» What you need to do:
1 - According to the Lit Flicks piece, why would someone turn to movies about writers? Answer in one to three sentences.
2 - Answer these questions from the Lit Flicks piece, one answer per line:
(a) In what year was Where the Buffalo Roam released?
(b) Which journalist does Bill Murray play?
(c) Whose adaptation of Fear and Loathing in Las Vegas is the film compared to?
3 - From the Lit Flicks piece, extract the passage starting with "Sure, reading is" and going on through "book, right? Right!".

Lit Flicks

Sure, reading is great and all, but Jesus, does it have to be so much work? If only there was some way to feel literary without actually having to read... hey! There're movies about writers, and that's almost as good as reading a book, right? Right!

- Where the Buffalo Roam (1980)--Bill Murray plays gonzo journalist Hunter S. Thompson with an off-putting amalgamation of ambivalence and predation, which somehow equates to an accurate enough depiction of Thompson. Thompson "reports" on everything from the Super Bowl to guerilla revolutions, all while ingesting enough pharmaceuticals to give Timothy Leary pause. The film succeeds most during its unexpected tangents: Murray screaming as he shoots firearms at office equipment, midget bellboys merrily dancing, a Doberman attacking the crotch of a Nixon dummy. At times, it's even more heady and insightful than Terry Gilliam's adaptation of Fear and Loathing in Las Vegas, but Buffalo can't pack Fear and Loathing's punch.

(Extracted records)
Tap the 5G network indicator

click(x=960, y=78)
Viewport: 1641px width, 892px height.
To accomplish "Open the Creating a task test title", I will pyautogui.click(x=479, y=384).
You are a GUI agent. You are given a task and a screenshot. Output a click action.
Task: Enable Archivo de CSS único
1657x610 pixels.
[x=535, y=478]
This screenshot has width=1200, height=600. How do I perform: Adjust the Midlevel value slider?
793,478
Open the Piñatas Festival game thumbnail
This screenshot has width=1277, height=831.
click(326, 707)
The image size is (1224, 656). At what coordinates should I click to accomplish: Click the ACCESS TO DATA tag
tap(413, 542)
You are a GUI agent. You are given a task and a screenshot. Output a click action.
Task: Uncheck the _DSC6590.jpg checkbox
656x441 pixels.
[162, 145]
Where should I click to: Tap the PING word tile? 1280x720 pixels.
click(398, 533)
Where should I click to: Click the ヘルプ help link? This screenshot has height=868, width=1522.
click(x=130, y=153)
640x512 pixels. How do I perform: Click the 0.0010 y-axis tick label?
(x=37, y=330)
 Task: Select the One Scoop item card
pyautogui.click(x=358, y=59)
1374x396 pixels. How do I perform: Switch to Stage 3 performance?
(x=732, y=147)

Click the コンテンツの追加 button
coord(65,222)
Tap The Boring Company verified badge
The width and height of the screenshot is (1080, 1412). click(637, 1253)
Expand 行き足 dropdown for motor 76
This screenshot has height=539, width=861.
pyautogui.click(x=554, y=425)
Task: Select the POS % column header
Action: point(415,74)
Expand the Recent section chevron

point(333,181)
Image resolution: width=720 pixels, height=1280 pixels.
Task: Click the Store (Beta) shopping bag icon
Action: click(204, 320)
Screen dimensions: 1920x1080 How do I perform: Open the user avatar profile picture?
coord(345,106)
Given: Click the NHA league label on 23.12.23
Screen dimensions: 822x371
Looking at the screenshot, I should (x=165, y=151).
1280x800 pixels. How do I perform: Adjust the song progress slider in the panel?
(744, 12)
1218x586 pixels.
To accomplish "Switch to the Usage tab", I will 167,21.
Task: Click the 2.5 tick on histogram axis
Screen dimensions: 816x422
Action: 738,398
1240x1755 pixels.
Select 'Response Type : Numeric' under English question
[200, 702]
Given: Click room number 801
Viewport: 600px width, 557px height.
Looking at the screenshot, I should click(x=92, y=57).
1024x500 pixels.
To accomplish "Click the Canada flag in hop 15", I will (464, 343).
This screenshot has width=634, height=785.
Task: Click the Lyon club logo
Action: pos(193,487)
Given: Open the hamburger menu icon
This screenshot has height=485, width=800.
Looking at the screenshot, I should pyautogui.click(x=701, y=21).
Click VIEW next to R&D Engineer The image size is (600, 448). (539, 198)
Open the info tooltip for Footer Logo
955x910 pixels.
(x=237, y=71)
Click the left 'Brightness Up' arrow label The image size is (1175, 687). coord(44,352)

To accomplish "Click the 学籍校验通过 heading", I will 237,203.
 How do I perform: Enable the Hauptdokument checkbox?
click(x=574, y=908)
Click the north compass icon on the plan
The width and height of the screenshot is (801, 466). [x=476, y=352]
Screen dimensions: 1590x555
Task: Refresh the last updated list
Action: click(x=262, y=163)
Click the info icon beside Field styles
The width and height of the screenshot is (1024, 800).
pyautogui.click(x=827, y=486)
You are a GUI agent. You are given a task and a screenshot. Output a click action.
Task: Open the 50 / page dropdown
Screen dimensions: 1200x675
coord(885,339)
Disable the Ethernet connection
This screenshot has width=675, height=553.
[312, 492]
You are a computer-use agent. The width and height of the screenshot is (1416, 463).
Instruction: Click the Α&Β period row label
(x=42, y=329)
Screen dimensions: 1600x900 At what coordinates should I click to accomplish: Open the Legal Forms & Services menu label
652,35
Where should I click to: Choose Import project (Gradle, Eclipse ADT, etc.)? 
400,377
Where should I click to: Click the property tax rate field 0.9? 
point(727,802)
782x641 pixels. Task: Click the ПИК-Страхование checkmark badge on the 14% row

» Exercise results:
1 - Reading is presented as too much work, and movies about writers offer a way to feel literary without actually reading. The piece claims such movies are almost as good as reading a book.

2 -
(a) 1980
(b) Hunter S. Thompson
(c) Terry Gilliam's

3 -
Sure, reading is great and all, but Jesus, does it have to be so much work? If only there was some way to feel literary without actually having to read... hey! There're movies about writers, and that's almost as good as reading a book, right? Right!